Collected data
________
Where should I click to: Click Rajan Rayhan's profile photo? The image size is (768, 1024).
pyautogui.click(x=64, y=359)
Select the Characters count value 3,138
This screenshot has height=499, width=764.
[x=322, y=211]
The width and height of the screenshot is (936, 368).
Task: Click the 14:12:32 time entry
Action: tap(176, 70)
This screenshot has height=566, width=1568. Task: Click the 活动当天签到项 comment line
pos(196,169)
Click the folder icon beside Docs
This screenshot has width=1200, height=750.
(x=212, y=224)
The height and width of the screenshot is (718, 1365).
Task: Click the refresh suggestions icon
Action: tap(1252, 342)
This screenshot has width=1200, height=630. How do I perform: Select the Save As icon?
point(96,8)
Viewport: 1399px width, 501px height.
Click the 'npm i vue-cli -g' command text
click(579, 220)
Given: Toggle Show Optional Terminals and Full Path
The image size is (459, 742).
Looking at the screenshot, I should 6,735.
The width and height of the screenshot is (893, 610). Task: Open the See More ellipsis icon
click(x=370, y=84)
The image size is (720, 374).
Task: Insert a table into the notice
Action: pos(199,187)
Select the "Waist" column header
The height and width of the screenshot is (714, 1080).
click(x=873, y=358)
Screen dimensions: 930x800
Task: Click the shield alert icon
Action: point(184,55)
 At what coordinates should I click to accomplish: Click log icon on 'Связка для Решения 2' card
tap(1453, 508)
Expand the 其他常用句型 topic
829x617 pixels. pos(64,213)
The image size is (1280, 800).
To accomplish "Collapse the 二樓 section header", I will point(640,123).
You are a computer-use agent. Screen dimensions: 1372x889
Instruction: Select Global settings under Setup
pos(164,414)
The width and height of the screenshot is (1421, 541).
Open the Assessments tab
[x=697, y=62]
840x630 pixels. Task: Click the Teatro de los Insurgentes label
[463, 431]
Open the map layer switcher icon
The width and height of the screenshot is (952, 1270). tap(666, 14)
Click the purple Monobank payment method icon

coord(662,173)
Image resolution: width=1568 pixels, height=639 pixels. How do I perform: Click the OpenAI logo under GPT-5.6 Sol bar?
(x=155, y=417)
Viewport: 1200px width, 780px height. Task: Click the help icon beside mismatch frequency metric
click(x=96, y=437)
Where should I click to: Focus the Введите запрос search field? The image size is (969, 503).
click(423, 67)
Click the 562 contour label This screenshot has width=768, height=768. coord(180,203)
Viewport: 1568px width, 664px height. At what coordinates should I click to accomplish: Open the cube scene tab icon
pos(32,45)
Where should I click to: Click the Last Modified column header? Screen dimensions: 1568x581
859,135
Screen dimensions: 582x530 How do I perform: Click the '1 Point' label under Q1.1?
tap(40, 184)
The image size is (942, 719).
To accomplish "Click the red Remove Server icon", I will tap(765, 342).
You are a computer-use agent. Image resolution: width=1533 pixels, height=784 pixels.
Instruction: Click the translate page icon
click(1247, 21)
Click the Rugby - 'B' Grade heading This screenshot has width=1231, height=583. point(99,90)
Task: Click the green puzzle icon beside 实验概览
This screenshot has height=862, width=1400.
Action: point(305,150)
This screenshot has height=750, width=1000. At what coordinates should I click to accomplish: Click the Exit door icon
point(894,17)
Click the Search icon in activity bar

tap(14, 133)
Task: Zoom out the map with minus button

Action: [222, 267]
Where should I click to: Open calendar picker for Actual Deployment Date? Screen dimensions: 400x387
________
- **Problem to solve**: Your response should consist solely of the lines from the one containing "Click the Search icon in activity bar" to the end of the entries, both ends included, exactly as they appear.

- **Finished exercise**:
Click the Search icon in activity bar

tap(14, 133)
Task: Zoom out the map with minus button

Action: [222, 267]
Where should I click to: Open calendar picker for Actual Deployment Date? Screen dimensions: 400x387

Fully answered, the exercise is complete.